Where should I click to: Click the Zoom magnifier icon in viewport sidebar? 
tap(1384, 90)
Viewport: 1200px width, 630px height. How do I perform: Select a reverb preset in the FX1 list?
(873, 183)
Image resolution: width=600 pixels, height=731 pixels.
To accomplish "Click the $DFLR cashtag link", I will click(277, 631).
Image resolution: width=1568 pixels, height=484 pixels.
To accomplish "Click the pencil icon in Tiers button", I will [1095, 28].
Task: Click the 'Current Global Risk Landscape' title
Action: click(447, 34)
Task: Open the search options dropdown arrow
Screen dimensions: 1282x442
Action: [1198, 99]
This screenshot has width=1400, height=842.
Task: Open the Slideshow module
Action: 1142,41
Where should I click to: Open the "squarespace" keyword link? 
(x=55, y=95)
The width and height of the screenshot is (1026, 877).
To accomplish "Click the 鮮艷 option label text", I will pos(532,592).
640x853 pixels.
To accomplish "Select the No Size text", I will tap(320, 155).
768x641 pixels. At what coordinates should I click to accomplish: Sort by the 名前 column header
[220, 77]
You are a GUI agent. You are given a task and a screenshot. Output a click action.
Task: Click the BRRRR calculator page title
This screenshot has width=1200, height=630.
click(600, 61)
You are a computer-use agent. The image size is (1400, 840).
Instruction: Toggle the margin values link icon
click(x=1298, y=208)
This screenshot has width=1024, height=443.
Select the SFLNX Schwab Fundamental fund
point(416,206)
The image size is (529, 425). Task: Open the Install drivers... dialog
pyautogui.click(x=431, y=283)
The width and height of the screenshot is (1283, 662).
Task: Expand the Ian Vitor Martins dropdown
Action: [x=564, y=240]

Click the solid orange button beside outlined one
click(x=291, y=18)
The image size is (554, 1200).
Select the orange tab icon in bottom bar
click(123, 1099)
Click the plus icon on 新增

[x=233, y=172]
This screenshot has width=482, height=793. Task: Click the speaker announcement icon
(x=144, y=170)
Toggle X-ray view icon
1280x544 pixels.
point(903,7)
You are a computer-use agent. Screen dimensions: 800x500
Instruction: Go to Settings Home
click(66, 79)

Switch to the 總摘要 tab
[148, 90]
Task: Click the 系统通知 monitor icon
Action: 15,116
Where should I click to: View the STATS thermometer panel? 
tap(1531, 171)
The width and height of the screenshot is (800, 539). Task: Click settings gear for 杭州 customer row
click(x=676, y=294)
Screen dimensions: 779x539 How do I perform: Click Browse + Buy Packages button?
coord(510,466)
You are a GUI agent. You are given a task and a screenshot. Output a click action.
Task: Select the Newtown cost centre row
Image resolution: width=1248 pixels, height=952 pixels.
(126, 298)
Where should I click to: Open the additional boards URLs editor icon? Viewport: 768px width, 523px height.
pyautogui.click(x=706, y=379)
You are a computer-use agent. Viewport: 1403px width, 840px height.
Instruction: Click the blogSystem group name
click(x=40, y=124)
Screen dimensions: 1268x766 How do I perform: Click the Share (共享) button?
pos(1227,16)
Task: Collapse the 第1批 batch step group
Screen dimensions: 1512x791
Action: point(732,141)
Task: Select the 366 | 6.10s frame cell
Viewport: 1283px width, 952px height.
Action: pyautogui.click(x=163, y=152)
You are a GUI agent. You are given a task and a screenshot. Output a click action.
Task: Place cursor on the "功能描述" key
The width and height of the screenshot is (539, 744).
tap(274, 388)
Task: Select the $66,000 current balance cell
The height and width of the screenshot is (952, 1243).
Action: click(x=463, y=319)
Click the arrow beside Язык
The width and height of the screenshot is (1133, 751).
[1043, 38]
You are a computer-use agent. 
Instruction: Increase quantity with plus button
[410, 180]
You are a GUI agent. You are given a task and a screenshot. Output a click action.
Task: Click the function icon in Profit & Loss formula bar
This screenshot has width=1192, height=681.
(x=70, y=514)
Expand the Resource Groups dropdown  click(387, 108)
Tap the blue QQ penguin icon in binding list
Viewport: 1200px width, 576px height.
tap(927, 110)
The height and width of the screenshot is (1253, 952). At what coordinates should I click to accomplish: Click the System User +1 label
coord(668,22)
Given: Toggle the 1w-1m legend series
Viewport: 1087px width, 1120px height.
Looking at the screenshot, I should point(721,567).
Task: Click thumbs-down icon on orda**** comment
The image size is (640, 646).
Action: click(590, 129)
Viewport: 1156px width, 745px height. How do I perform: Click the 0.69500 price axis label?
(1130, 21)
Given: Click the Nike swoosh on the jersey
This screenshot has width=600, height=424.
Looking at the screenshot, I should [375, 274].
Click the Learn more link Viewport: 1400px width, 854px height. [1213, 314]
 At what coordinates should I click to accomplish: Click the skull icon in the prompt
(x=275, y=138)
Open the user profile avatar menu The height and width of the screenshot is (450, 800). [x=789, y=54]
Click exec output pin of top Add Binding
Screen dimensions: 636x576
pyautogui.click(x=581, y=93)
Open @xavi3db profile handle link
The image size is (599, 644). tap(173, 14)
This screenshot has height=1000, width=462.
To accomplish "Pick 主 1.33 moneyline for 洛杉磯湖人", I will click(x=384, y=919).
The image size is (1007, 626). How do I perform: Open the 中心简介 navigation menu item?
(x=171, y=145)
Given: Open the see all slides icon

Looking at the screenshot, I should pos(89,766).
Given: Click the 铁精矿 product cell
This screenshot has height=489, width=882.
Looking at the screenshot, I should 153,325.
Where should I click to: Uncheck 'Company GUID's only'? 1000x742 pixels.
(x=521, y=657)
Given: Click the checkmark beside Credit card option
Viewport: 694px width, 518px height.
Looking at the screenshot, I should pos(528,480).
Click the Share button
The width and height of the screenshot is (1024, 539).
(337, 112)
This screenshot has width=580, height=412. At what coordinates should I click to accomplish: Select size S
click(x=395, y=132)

# Task objective
Format every line of the records above as a numbered list, omitting the blank lines.

# Solution to the problem
1. Where should I click to: Click the Zoom magnifier icon in viewport sidebar? 
2. tap(1384, 90)
3. Viewport: 1200px width, 630px height. How do I perform: Select a reverb preset in the FX1 list?
4. (873, 183)
5. Image resolution: width=600 pixels, height=731 pixels.
6. To accomplish "Click the $DFLR cashtag link", I will click(277, 631).
7. Image resolution: width=1568 pixels, height=484 pixels.
8. To accomplish "Click the pencil icon in Tiers button", I will [1095, 28].
9. Task: Click the 'Current Global Risk Landscape' title
10. Action: click(447, 34)
11. Task: Open the search options dropdown arrow
12. Screen dimensions: 1282x442
13. Action: [1198, 99]
14. This screenshot has width=1400, height=842.
15. Task: Open the Slideshow module
16. Action: 1142,41
17. Where should I click to: Open the "squarespace" keyword link? 
18. (x=55, y=95)
19. The width and height of the screenshot is (1026, 877).
20. To accomplish "Click the 鮮艷 option label text", I will pos(532,592).
21. 640x853 pixels.
22. To accomplish "Select the No Size text", I will tap(320, 155).
23. 768x641 pixels. At what coordinates should I click to accomplish: Sort by the 名前 column header
24. [220, 77]
25. You are a GUI agent. You are given a task and a screenshot. Output a click action.
26. Task: Click the BRRRR calculator page title
27. This screenshot has width=1200, height=630.
28. click(600, 61)
29. You are a computer-use agent. The image size is (1400, 840).
30. Instruction: Toggle the margin values link icon
31. click(x=1298, y=208)
32. This screenshot has width=1024, height=443.
33. Select the SFLNX Schwab Fundamental fund
34. point(416,206)
35. The image size is (529, 425). Task: Open the Install drivers... dialog
36. pyautogui.click(x=431, y=283)
37. The width and height of the screenshot is (1283, 662).
38. Task: Expand the Ian Vitor Martins dropdown
39. Action: [x=564, y=240]
40. Click the solid orange button beside outlined one
41. click(x=291, y=18)
42. The image size is (554, 1200).
43. Select the orange tab icon in bottom bar
44. click(123, 1099)
45. Click the plus icon on 新增
46. [x=233, y=172]
47. This screenshot has width=482, height=793. Task: Click the speaker announcement icon
48. (x=144, y=170)
49. Toggle X-ray view icon
50. 1280x544 pixels.
51. point(903,7)
52. You are a computer-use agent. Screen dimensions: 800x500
53. Instruction: Go to Settings Home
54. click(66, 79)
55. Switch to the 總摘要 tab
56. [148, 90]
57. Task: Click the 系统通知 monitor icon
58. Action: 15,116
59. Where should I click to: View the STATS thermometer panel? 
60. tap(1531, 171)
61. The width and height of the screenshot is (800, 539). Task: Click settings gear for 杭州 customer row
62. click(x=676, y=294)
63. Screen dimensions: 779x539 How do I perform: Click Browse + Buy Packages button?
64. coord(510,466)
65. You are a GUI agent. You are given a task and a screenshot. Output a click action.
66. Task: Select the Newtown cost centre row
67. Image resolution: width=1248 pixels, height=952 pixels.
68. (126, 298)
69. Where should I click to: Open the additional boards URLs editor icon? Viewport: 768px width, 523px height.
70. pyautogui.click(x=706, y=379)
71. You are a computer-use agent. Viewport: 1403px width, 840px height.
72. Instruction: Click the blogSystem group name
73. click(x=40, y=124)
74. Screen dimensions: 1268x766 How do I perform: Click the Share (共享) button?
75. pos(1227,16)
76. Task: Collapse the 第1批 batch step group
77. Screen dimensions: 1512x791
78. Action: point(732,141)
79. Task: Select the 366 | 6.10s frame cell
80. Viewport: 1283px width, 952px height.
81. Action: pyautogui.click(x=163, y=152)
82. You are a GUI agent. You are given a task and a screenshot. Output a click action.
83. Task: Place cursor on the "功能描述" key
84. The width and height of the screenshot is (539, 744).
85. tap(274, 388)
86. Task: Select the $66,000 current balance cell
87. The height and width of the screenshot is (952, 1243).
88. Action: click(x=463, y=319)
89. Click the arrow beside Язык
90. The width and height of the screenshot is (1133, 751).
91. [1043, 38]
92. You are a computer-use agent. 
93. Instruction: Increase quantity with plus button
94. [410, 180]
95. You are a GUI agent. You are given a task and a screenshot. Output a click action.
96. Task: Click the function icon in Profit & Loss formula bar
97. This screenshot has width=1192, height=681.
98. (x=70, y=514)
99. Expand the Resource Groups dropdown  click(387, 108)
100. Tap the blue QQ penguin icon in binding list
101. Viewport: 1200px width, 576px height.
102. tap(927, 110)
103. The height and width of the screenshot is (1253, 952). At what coordinates should I click to accomplish: Click the System User +1 label
104. coord(668,22)
105. Given: Toggle the 1w-1m legend series
106. Viewport: 1087px width, 1120px height.
107. Looking at the screenshot, I should point(721,567).
108. Task: Click thumbs-down icon on orda**** comment
109. The image size is (640, 646).
110. Action: click(590, 129)
111. Viewport: 1156px width, 745px height. How do I perform: Click the 0.69500 price axis label?
112. (1130, 21)
113. Given: Click the Nike swoosh on the jersey
114. This screenshot has width=600, height=424.
115. Looking at the screenshot, I should [375, 274].
116. Click the Learn more link Viewport: 1400px width, 854px height. [1213, 314]
117.  At what coordinates should I click to accomplish: Click the skull icon in the prompt
118. (x=275, y=138)
119. Open the user profile avatar menu The height and width of the screenshot is (450, 800). [x=789, y=54]
120. Click exec output pin of top Add Binding
121. Screen dimensions: 636x576
122. pyautogui.click(x=581, y=93)
123. Open @xavi3db profile handle link
124. The image size is (599, 644). tap(173, 14)
125. This screenshot has height=1000, width=462.
126. To accomplish "Pick 主 1.33 moneyline for 洛杉磯湖人", I will click(x=384, y=919).
127. The image size is (1007, 626). How do I perform: Open the 中心简介 navigation menu item?
128. (x=171, y=145)
129. Given: Open the see all slides icon
130. Looking at the screenshot, I should pos(89,766).
131. Given: Click the 铁精矿 product cell
132. This screenshot has height=489, width=882.
133. Looking at the screenshot, I should 153,325.
134. Where should I click to: Uncheck 'Company GUID's only'? 1000x742 pixels.
135. (x=521, y=657)
136. Given: Click the checkmark beside Credit card option
137. Viewport: 694px width, 518px height.
138. Looking at the screenshot, I should pos(528,480).
139. Click the Share button
140. The width and height of the screenshot is (1024, 539).
141. (337, 112)
142. This screenshot has width=580, height=412. At what coordinates should I click to accomplish: Select size S
143. click(x=395, y=132)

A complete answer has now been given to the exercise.